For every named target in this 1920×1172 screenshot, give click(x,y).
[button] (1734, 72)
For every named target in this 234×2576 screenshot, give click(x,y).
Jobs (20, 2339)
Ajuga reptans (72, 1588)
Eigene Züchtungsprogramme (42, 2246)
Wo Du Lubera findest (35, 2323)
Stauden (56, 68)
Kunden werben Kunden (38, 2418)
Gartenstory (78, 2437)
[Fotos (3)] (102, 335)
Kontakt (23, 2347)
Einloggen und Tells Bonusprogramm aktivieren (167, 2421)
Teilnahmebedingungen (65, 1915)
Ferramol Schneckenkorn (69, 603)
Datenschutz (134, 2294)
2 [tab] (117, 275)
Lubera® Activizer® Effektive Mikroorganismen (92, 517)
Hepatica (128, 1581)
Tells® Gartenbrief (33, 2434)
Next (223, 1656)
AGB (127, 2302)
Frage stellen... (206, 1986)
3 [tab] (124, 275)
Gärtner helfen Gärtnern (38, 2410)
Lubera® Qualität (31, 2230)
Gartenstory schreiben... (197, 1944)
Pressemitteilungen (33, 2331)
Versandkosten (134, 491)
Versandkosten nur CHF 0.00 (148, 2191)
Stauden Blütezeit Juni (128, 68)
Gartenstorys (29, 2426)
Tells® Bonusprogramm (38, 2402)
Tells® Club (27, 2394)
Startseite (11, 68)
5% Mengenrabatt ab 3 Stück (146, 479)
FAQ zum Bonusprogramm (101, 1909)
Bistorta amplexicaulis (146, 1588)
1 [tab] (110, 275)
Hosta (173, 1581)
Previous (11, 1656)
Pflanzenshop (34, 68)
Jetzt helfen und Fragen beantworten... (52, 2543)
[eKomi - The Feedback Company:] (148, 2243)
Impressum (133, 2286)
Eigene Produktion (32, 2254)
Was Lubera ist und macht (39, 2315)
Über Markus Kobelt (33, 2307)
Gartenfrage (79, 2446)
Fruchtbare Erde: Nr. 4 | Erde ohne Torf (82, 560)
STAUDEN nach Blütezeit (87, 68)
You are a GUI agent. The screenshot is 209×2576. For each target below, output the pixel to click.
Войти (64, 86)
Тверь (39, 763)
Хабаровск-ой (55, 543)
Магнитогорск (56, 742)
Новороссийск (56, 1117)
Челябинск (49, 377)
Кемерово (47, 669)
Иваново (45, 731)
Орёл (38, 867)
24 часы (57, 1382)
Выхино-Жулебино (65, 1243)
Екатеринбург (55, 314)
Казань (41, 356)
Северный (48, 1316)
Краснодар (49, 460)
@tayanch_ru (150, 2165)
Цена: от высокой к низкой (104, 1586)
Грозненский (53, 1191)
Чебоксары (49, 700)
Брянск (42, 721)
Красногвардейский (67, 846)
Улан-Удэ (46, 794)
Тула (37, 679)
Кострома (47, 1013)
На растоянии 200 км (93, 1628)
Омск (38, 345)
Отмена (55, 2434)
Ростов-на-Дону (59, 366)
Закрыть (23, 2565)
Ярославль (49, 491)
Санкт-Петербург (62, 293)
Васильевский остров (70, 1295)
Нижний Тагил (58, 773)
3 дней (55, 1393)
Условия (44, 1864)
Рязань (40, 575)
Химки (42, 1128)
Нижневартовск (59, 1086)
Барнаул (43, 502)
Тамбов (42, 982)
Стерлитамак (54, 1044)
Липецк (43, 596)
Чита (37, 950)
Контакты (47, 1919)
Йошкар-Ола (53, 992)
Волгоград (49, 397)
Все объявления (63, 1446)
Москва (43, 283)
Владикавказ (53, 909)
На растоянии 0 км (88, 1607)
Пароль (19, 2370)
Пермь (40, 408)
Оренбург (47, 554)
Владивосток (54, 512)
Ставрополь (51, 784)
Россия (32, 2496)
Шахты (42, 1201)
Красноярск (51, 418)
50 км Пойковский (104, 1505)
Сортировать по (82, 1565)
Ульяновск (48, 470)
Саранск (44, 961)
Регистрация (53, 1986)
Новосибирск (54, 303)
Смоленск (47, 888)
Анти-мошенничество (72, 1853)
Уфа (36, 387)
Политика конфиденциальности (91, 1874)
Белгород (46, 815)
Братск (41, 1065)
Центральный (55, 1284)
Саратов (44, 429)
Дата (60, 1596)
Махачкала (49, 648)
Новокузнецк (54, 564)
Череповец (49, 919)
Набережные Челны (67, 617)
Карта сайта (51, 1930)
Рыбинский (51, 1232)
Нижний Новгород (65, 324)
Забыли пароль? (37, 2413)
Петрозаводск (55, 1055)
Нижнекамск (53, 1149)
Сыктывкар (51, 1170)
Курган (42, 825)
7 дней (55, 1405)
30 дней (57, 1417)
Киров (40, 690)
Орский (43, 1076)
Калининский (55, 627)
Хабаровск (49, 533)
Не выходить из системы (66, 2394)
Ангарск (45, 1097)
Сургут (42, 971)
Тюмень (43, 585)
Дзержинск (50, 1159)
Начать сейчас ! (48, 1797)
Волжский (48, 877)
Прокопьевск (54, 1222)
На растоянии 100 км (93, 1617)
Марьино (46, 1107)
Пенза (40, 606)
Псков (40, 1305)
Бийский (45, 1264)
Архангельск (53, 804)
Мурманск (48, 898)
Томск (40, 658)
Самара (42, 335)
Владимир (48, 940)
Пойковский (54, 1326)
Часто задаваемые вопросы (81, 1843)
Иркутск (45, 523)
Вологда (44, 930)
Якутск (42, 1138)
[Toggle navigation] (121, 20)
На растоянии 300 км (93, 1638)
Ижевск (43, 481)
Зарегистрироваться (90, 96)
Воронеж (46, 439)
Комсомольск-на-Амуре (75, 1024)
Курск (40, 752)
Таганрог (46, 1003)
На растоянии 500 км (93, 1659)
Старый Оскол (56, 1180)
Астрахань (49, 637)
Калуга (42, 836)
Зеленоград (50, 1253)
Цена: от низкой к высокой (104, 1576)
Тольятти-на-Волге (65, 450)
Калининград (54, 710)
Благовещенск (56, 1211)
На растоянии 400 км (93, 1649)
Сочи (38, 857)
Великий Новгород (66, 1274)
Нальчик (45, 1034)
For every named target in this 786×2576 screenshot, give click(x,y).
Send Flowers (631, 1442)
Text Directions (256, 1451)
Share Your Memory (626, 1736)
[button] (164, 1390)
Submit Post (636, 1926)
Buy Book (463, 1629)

————————

Brief →
Could you set down, exactly as written, the lines above between the one holding "24 часы (57, 1382)" and the one holding "Пойковский (54, 1326)", inclusive, and nothing more?

Reply to the task →
24 часы (57, 1382)
Выхино-Жулебино (65, 1243)
Екатеринбург (55, 314)
Казань (41, 356)
Северный (48, 1316)
Краснодар (49, 460)
@tayanch_ru (150, 2165)
Цена: от высокой к низкой (104, 1586)
Грозненский (53, 1191)
Чебоксары (49, 700)
Брянск (42, 721)
Красногвардейский (67, 846)
Улан-Удэ (46, 794)
Тула (37, 679)
Кострома (47, 1013)
На растоянии 200 км (93, 1628)
Омск (38, 345)
Отмена (55, 2434)
Ростов-на-Дону (59, 366)
Закрыть (23, 2565)
Ярославль (49, 491)
Санкт-Петербург (62, 293)
Васильевский остров (70, 1295)
Нижний Тагил (58, 773)
3 дней (55, 1393)
Условия (44, 1864)
Рязань (40, 575)
Химки (42, 1128)
Нижневартовск (59, 1086)
Барнаул (43, 502)
Тамбов (42, 982)
Стерлитамак (54, 1044)
Липецк (43, 596)
Чита (37, 950)
Контакты (47, 1919)
Йошкар-Ола (53, 992)
Волгоград (49, 397)
Все объявления (63, 1446)
Москва (43, 283)
Владикавказ (53, 909)
На растоянии 0 км (88, 1607)
Пароль (19, 2370)
Пермь (40, 408)
Оренбург (47, 554)
Владивосток (54, 512)
Ставрополь (51, 784)
Россия (32, 2496)
Шахты (42, 1201)
Красноярск (51, 418)
50 км Пойковский (104, 1505)
Сортировать по (82, 1565)
Ульяновск (48, 470)
Саранск (44, 961)
Регистрация (53, 1986)
Новосибирск (54, 303)
Смоленск (47, 888)
Анти-мошенничество (72, 1853)
Уфа (36, 387)
Политика конфиденциальности (91, 1874)
Белгород (46, 815)
Братск (41, 1065)
Центральный (55, 1284)
Саратов (44, 429)
Дата (60, 1596)
Махачкала (49, 648)
Новокузнецк (54, 564)
Череповец (49, 919)
Набережные Челны (67, 617)
Карта сайта (51, 1930)
Рыбинский (51, 1232)
Нижний Новгород (65, 324)
Забыли пароль? (37, 2413)
Петрозаводск (55, 1055)
Нижнекамск (53, 1149)
Сыктывкар (51, 1170)
Курган (42, 825)
7 дней (55, 1405)
30 дней (57, 1417)
Киров (40, 690)
Орский (43, 1076)
Калининский (55, 627)
Хабаровск (49, 533)
Не выходить из системы (66, 2394)
Ангарск (45, 1097)
Сургут (42, 971)
Тюмень (43, 585)
Дзержинск (50, 1159)
Начать сейчас ! (48, 1797)
Волжский (48, 877)
Прокопьевск (54, 1222)
На растоянии 100 км (93, 1617)
Марьино (46, 1107)
Пенза (40, 606)
Псков (40, 1305)
Бийский (45, 1264)
Архангельск (53, 804)
Мурманск (48, 898)
Томск (40, 658)
Самара (42, 335)
Владимир (48, 940)
Пойковский (54, 1326)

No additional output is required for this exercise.